## [Exercise requirements]
Repeat the lines from the line with "Image resolution: width=1533" to the line with "You are a computer-use agent. The" in the listing below, keeping both end lines and adding nothing.

## [Data for analysis]
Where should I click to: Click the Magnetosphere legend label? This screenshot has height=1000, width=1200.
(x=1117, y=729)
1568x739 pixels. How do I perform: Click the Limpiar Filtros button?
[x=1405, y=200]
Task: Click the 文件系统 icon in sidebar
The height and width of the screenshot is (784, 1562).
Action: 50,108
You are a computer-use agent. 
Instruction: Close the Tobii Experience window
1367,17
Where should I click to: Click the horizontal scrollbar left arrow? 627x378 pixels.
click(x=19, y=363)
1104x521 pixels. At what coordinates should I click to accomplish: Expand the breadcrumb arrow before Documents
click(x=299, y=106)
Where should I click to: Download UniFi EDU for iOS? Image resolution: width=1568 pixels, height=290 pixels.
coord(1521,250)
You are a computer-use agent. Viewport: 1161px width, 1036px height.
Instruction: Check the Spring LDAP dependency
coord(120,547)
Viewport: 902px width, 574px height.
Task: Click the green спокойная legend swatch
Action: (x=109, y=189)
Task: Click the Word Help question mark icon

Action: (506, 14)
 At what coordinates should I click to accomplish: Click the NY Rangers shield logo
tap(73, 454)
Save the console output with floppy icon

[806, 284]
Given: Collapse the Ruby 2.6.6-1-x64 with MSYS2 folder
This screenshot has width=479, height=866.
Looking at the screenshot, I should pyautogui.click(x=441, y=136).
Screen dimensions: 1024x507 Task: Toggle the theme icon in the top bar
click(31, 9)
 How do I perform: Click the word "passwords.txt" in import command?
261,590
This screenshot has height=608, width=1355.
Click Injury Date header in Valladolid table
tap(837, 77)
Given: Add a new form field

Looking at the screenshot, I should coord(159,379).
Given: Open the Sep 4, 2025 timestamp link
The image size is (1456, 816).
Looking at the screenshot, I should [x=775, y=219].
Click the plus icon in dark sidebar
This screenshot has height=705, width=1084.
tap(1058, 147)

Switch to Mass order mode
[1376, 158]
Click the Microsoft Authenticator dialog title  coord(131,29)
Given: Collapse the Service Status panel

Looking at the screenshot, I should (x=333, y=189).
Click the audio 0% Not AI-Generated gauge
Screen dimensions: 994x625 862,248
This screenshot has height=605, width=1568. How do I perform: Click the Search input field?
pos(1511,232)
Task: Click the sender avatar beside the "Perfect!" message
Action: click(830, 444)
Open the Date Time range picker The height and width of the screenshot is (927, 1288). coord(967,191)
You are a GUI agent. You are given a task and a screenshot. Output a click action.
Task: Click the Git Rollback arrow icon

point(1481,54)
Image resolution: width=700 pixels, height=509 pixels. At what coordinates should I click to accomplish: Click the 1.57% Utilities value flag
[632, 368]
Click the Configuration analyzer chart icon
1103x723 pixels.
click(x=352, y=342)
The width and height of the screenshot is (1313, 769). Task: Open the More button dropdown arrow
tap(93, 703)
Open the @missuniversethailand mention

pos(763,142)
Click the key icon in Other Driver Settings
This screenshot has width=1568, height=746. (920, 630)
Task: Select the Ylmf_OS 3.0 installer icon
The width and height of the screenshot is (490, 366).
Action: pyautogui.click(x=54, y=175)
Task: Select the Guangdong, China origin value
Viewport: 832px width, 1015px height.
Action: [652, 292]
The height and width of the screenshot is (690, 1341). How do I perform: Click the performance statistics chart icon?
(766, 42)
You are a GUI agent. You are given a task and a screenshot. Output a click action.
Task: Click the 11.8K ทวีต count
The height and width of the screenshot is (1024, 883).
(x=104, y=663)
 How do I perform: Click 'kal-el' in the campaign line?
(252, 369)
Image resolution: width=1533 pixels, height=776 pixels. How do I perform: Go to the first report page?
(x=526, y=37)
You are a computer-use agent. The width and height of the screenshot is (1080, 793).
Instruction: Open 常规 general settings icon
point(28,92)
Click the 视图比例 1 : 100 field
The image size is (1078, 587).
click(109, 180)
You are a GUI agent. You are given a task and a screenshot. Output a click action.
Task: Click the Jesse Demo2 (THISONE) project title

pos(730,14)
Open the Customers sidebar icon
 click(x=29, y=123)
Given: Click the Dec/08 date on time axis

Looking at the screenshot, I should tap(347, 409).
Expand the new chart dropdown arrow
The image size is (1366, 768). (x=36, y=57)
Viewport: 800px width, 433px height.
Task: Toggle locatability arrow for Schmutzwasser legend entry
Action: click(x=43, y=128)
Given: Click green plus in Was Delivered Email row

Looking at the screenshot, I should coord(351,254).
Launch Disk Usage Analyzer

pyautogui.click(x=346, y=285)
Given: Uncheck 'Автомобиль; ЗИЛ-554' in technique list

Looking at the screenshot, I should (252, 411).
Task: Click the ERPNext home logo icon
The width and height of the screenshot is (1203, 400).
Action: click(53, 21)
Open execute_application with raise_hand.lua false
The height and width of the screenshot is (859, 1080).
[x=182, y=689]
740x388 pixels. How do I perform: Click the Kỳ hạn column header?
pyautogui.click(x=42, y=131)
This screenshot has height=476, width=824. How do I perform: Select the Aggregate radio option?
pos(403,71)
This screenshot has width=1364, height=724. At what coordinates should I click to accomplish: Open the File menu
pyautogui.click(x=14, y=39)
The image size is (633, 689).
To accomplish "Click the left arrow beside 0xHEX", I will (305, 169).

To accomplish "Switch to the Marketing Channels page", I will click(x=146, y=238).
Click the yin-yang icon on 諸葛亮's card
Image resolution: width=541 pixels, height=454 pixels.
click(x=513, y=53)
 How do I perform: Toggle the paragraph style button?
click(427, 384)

## [Solution for this task]
Image resolution: width=1533 pixels, height=776 pixels. How do I perform: Go to the first report page?
(x=526, y=37)
You are a computer-use agent. The width and height of the screenshot is (1080, 793).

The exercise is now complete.